▶ _Requirements_
Swap "blue" for "green" in everything from the line containing "Given: Open the 文件 File menu tab" down to the end of the records. Give only those lines again, with nothing else changed.

▶ _Dataset rows_
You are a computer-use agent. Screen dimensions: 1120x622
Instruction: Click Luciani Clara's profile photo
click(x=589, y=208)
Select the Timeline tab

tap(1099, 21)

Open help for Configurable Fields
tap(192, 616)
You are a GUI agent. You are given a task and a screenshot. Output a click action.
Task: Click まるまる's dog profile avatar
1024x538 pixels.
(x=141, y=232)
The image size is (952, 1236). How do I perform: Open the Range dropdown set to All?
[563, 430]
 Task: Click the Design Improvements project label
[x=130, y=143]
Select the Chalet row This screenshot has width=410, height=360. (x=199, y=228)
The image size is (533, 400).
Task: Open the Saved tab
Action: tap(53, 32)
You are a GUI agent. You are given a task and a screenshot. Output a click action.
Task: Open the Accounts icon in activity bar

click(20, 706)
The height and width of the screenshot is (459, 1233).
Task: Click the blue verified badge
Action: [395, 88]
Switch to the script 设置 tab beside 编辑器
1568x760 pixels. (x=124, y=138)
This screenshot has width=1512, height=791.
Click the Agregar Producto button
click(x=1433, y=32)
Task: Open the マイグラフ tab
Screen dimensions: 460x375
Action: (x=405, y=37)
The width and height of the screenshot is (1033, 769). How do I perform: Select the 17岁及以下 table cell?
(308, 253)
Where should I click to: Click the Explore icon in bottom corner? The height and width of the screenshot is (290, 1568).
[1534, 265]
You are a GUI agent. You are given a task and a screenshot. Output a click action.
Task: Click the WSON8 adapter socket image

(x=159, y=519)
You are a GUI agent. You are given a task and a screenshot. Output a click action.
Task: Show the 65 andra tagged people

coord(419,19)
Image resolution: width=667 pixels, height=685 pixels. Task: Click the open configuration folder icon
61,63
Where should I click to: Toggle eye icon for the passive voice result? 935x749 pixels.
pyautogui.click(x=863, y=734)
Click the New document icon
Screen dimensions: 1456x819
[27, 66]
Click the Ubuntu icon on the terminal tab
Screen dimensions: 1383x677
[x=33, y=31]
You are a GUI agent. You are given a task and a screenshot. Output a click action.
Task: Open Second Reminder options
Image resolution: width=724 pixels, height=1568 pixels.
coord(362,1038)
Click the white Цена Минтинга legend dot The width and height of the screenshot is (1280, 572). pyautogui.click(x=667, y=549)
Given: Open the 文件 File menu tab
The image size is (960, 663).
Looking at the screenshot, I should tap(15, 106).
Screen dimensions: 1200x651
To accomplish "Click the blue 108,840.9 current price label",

▶ _Completed exercise_
Given: Open the 文件 File menu tab
The image size is (960, 663).
Looking at the screenshot, I should tap(15, 106).
Screen dimensions: 1200x651
To accomplish "Click the green 108,840.9 current price label",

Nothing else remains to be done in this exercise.